The printing of section addresses in /sys/module/*/sections/* was not
using the correct credentials to evaluate visibility.
Before:
# cat /sys/module/*/sections/.*text
0xffffffffc0458000
...
# capsh --drop=CAP_SYSLOG -- -c "cat /sys/module/*/sections/.*text"
0xffffffffc0458000
...
After:
# cat /sys/module/*/sections/*.text
0xffffffffc0458000
...
# capsh --drop=CAP_SYSLOG -- -c "cat /sys/module/*/sections/.*text"
0x0000000000000000
...
Additionally replaces the existing (safe) /proc/modules check with
file->f_cred for consistency.
Reported-by: Dominik Czarnota <dominik.czarn...@trailofbits.com>
Fixes: be71eda5383f ("module: Fix display of wrong module .text address")

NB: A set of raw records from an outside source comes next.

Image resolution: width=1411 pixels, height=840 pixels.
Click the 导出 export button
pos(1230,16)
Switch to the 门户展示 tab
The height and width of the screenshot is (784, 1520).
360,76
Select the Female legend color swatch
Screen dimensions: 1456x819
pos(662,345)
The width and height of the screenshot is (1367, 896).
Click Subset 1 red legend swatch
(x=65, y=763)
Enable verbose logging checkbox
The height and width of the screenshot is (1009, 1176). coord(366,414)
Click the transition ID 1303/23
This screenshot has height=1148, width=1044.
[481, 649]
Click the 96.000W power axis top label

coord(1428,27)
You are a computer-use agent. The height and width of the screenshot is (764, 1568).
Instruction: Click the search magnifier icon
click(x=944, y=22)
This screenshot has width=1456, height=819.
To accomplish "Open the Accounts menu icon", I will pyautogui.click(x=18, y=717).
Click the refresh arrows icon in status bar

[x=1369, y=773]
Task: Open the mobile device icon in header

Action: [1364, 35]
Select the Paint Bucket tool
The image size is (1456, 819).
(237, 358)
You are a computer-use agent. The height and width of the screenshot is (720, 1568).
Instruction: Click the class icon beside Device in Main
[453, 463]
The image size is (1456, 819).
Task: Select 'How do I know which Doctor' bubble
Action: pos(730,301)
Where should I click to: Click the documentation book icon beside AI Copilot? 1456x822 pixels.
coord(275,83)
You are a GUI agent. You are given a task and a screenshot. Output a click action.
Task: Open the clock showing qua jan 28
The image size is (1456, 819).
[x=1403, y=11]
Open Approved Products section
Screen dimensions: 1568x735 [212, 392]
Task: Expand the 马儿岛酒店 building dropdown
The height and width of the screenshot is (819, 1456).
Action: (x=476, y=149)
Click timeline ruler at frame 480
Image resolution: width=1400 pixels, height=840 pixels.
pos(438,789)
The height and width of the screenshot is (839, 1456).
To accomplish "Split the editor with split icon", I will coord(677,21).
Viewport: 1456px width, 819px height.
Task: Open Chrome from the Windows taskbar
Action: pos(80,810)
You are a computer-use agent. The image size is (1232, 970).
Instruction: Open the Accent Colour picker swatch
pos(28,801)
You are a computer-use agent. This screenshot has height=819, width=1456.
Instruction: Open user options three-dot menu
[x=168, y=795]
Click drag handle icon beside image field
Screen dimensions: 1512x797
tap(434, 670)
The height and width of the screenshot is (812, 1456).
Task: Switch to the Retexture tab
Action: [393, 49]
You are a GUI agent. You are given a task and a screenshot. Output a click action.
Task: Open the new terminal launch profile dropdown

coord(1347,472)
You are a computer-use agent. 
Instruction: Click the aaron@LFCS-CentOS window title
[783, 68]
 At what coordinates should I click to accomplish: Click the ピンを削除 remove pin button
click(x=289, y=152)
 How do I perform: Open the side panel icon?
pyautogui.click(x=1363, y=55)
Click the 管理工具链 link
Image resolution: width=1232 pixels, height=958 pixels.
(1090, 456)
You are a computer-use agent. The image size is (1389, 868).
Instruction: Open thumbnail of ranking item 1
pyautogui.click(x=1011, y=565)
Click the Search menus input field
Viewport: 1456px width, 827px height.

Cc: sta...@vger.kernel.org
Tested-by: Jessica Yu <j...@kernel.org>
Acked-by: Jessica Yu <j...@kernel.org>
Signed-off-by: Kees Cook <keesc...@chromium.org>
Signed-off-by: Greg Kroah-Hartman <gre...@linuxfoundation.org>
---
kernel/module.c | 6 +++---
1 file changed, 3 insertions(+), 3 deletions(-)
--- a/kernel/module.c
+++ b/kernel/module.c
@@ -1471,8 +1471,8 @@ static ssize_t module_sect_read(struct f
if (pos != 0)
return -EINVAL;
- return sprintf(buf, "0x%px\n", kptr_restrict < 2 ?
- (void *)sattr->address : NULL);
+ return sprintf(buf, "0x%px\n",
+ kallsyms_show_value(file->f_cred) ? (void
*)sattr->address : NULL);
}
static void free_sect_attrs(struct module_sect_attrs *sect_attrs)
@@ -4260,7 +4260,7 @@ static int modules_open(struct inode *in
if (!err) {
struct seq_file *m = file->private_data;
- m->private = kallsyms_show_value(current_cred()) ? NULL : (void
*)8ul;
+ m->private = kallsyms_show_value(file->f_cred) ? NULL : (void
*)8ul;
}
return err;